__WHAT IS REQUIRED__. Take every line from the material that has the word "Type" in it.

__MATERIAL FOR THE TASK__.
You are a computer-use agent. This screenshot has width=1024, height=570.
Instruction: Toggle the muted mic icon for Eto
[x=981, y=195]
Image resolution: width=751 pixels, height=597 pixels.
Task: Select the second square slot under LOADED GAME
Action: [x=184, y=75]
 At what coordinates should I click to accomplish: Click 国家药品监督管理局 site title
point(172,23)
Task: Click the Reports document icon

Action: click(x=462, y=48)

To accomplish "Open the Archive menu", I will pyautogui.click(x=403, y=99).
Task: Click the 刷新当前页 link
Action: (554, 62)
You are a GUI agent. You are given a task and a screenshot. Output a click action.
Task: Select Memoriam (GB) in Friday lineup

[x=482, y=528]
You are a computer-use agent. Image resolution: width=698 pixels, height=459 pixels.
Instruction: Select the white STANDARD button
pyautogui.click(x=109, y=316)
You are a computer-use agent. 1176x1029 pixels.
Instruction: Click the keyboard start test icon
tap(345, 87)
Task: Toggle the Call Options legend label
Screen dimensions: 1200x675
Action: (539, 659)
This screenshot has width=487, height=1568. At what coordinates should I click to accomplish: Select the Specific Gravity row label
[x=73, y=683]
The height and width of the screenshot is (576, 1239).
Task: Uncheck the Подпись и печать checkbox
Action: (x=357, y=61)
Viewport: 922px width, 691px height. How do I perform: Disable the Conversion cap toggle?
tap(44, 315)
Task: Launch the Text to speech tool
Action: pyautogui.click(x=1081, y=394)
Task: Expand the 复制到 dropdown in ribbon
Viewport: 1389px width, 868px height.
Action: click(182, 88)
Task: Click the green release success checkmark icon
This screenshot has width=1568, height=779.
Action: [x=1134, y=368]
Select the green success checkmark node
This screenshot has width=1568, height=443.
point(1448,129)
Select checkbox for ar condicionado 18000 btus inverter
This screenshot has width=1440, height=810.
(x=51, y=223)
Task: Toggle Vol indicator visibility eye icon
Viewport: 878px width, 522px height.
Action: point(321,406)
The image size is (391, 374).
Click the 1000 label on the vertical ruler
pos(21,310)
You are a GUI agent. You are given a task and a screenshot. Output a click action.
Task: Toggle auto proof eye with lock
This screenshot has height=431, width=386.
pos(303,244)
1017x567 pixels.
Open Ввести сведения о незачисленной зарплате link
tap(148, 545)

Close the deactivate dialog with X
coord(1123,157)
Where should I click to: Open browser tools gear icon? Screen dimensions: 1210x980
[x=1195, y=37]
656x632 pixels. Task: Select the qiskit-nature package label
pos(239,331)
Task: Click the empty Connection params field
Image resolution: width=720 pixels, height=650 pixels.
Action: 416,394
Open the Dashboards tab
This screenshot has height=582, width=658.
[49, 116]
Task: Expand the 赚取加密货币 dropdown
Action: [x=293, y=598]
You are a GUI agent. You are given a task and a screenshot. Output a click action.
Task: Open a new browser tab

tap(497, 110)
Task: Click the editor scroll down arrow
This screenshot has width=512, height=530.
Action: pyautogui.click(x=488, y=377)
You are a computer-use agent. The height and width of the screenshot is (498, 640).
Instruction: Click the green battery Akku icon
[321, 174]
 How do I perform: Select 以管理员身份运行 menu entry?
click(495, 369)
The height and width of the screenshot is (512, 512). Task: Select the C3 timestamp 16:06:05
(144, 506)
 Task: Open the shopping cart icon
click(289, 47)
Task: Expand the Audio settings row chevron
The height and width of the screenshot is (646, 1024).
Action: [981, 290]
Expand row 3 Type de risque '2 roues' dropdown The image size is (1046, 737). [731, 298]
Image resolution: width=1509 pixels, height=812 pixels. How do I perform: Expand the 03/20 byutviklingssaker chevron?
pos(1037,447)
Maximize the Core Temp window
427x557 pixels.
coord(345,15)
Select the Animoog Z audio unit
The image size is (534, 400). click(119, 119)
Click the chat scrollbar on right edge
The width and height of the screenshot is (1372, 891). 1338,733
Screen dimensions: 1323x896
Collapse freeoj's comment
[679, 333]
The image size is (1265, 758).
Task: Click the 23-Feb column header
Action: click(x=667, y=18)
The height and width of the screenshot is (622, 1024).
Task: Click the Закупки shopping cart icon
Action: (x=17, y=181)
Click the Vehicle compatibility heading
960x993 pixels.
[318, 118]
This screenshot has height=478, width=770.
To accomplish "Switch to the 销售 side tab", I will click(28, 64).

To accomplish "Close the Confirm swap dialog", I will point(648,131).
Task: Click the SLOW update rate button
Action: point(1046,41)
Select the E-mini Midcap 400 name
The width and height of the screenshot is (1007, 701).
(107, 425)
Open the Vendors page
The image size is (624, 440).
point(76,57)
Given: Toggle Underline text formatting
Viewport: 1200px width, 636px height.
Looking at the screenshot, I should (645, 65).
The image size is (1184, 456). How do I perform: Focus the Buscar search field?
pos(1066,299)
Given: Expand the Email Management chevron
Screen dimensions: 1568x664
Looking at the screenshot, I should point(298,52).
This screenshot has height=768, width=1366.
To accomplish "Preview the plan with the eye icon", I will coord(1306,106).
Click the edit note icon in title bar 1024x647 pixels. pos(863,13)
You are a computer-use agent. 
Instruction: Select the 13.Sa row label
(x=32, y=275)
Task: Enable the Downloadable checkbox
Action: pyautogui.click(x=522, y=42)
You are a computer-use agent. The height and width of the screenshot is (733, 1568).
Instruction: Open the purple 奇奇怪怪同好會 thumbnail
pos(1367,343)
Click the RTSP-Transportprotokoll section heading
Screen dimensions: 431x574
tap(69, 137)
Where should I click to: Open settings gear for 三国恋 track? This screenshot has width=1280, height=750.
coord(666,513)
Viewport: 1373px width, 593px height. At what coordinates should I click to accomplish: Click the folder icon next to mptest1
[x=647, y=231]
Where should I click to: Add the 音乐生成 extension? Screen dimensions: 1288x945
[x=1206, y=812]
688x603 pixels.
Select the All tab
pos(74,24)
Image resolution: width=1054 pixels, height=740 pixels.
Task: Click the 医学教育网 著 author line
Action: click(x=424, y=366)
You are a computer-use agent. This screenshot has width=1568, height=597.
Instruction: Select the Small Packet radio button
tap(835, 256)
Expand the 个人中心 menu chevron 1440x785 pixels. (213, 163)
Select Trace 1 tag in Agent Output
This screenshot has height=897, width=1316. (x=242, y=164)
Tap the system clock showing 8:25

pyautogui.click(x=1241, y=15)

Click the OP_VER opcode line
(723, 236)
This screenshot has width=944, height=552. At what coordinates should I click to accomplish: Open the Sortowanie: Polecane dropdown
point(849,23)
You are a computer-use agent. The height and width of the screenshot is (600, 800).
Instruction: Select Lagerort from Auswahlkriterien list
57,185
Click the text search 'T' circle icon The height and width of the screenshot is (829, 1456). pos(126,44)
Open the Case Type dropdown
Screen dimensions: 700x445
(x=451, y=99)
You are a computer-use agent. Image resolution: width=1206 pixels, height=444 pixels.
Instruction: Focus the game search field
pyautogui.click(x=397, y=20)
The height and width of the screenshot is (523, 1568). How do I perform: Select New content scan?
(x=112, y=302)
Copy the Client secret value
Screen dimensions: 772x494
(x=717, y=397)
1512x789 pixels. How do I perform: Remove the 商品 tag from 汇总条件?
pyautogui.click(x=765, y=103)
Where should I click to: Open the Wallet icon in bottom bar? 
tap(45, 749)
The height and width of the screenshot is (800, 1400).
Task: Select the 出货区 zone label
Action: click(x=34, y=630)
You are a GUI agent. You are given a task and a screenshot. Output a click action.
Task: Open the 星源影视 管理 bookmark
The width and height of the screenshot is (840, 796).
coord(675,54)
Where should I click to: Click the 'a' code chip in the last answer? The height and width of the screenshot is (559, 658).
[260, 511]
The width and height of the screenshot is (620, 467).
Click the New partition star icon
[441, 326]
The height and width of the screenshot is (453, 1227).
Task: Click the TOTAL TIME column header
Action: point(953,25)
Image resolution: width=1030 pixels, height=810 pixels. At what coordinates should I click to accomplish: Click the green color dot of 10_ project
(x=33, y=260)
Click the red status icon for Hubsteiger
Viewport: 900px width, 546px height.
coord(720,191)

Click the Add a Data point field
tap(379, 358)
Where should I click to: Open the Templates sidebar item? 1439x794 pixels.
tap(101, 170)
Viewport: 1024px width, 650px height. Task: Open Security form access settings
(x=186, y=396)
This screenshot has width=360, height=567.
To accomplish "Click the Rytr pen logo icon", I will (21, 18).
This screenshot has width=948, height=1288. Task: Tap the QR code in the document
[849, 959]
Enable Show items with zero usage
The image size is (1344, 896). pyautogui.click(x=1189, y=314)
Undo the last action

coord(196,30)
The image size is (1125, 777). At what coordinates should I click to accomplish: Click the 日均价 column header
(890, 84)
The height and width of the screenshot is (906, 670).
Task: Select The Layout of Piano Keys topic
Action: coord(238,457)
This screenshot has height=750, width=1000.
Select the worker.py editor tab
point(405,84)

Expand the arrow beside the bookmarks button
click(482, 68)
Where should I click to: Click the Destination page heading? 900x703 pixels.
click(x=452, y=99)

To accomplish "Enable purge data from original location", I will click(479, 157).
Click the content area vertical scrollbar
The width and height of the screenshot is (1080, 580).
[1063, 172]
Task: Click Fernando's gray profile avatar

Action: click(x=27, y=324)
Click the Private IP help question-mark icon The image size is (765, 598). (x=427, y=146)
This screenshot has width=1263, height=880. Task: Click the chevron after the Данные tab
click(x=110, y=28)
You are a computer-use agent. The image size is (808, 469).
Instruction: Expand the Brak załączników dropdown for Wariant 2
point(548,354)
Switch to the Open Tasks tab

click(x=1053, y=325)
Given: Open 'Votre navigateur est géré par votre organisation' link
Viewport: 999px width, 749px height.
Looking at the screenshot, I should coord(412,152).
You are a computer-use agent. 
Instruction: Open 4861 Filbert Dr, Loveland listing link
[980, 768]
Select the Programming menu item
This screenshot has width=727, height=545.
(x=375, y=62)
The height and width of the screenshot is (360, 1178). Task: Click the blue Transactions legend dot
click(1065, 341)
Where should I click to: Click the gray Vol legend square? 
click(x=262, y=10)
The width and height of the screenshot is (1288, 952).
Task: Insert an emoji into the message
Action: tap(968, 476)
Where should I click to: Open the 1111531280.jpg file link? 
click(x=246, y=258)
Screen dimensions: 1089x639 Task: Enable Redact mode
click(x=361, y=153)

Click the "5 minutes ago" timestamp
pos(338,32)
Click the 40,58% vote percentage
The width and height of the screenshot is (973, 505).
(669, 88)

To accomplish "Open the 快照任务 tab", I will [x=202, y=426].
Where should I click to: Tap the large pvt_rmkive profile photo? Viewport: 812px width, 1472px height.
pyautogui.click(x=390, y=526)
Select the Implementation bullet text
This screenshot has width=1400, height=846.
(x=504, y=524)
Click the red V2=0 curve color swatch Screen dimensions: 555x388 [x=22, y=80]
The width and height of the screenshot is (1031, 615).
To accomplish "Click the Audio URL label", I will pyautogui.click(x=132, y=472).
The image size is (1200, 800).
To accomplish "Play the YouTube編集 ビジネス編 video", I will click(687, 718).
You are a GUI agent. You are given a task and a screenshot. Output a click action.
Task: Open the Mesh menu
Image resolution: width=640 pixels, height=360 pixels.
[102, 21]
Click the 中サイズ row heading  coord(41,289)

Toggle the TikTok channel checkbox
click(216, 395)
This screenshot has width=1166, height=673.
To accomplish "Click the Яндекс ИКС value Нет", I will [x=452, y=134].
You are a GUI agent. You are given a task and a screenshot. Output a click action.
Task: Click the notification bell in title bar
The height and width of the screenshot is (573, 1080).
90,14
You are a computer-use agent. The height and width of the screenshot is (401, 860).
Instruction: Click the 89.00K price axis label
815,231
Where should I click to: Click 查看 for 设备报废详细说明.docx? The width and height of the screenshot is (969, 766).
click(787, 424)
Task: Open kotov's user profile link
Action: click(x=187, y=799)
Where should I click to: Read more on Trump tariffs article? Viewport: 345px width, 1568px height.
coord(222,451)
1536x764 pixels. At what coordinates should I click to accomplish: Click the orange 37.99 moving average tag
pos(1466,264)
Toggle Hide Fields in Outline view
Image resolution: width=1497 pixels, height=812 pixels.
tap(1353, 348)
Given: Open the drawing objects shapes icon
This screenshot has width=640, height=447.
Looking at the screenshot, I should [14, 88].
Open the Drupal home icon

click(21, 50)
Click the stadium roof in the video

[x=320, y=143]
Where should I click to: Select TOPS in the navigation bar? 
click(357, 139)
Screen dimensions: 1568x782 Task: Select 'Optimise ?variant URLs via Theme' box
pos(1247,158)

__ANSWER__.
Expand row 3 Type de risque '2 roues' dropdown The image size is (1046, 737). [731, 298]
Open the Case Type dropdown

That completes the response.